> [What this task involves] Please output exactly the lines from the one that holds "Viewport: 682px width, 478px height." through the final line of the data, and nothing else; leave out any pictures.

Collected data:
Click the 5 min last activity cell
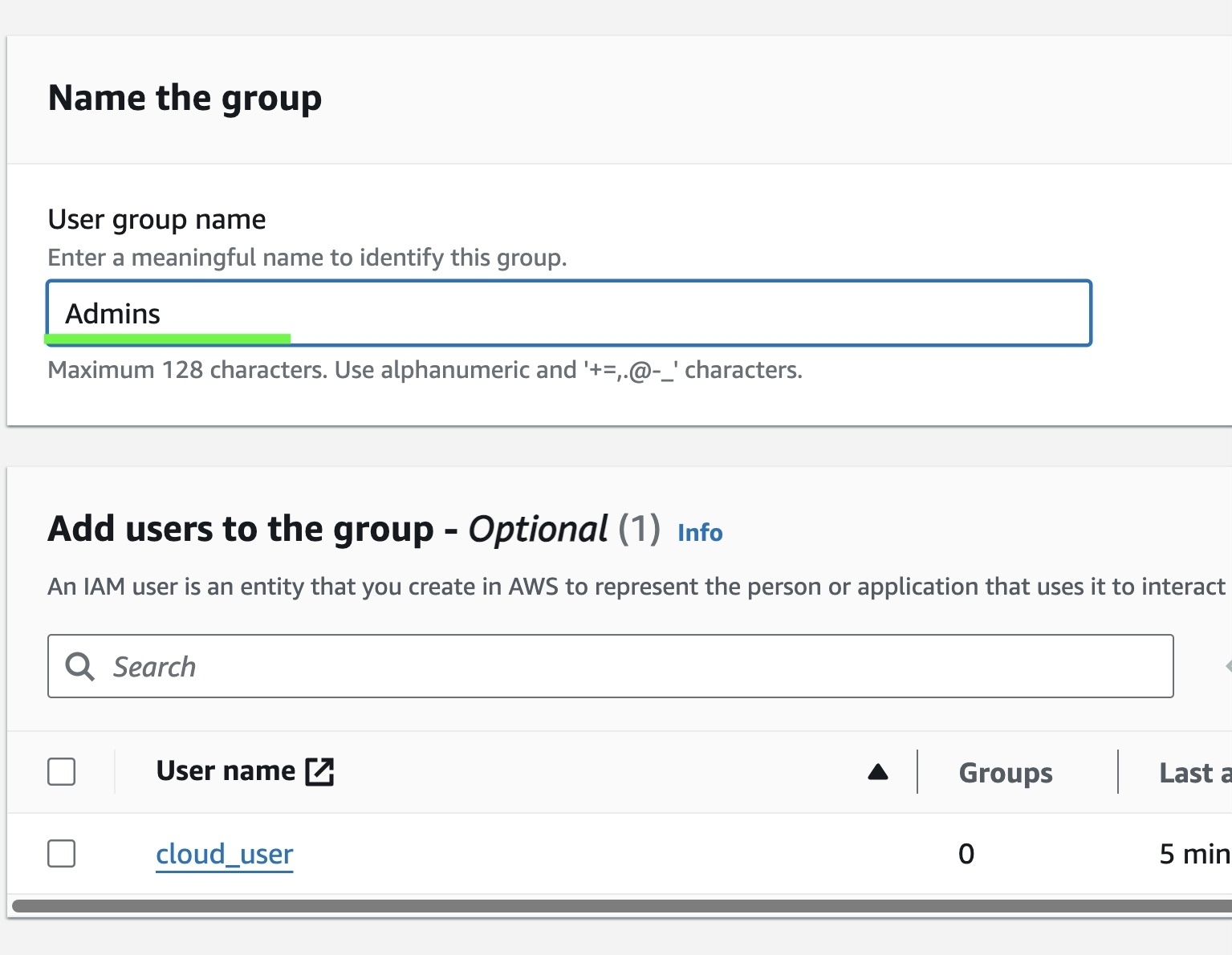 [x=1193, y=854]
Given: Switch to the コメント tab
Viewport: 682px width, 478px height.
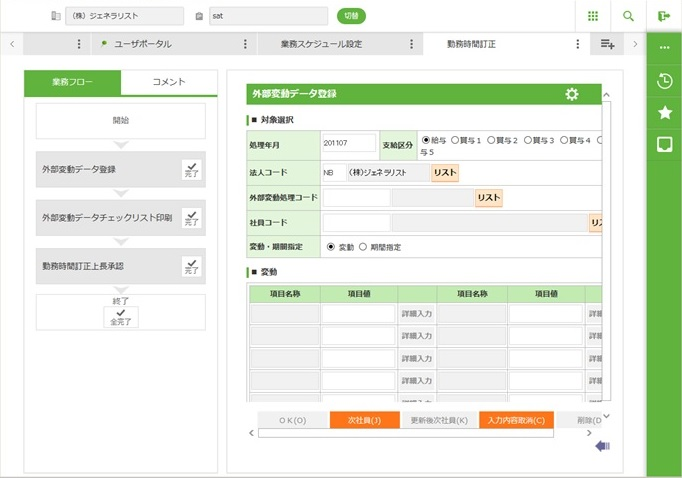Looking at the screenshot, I should [168, 83].
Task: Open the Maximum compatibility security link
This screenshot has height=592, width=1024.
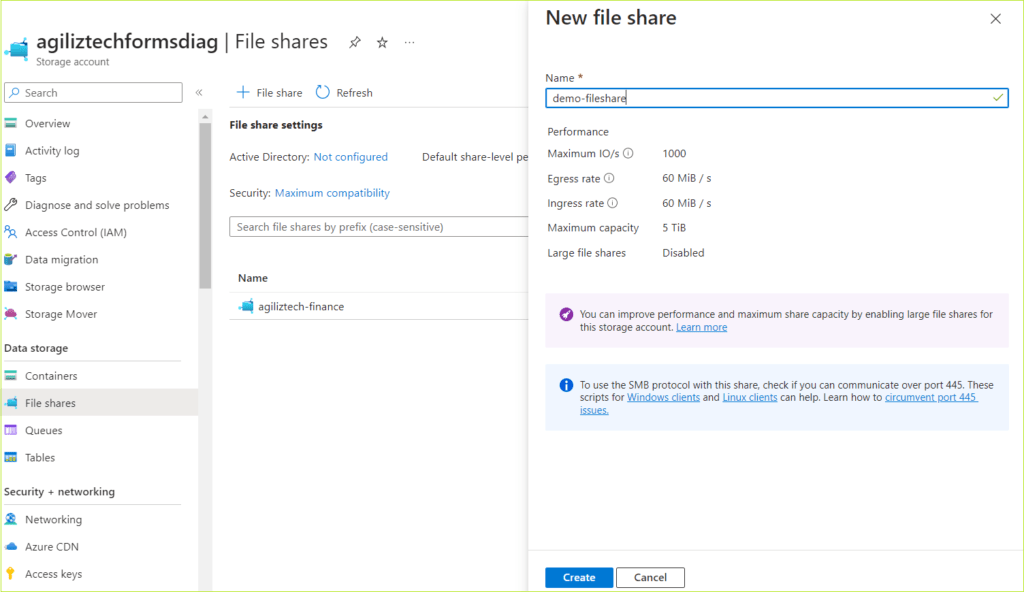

> [Expected output]
Viewport: 682px width, 478px height.
Looking at the screenshot, I should [168, 83].
Task: Open the Maximum compatibility security link
This screenshot has height=592, width=1024.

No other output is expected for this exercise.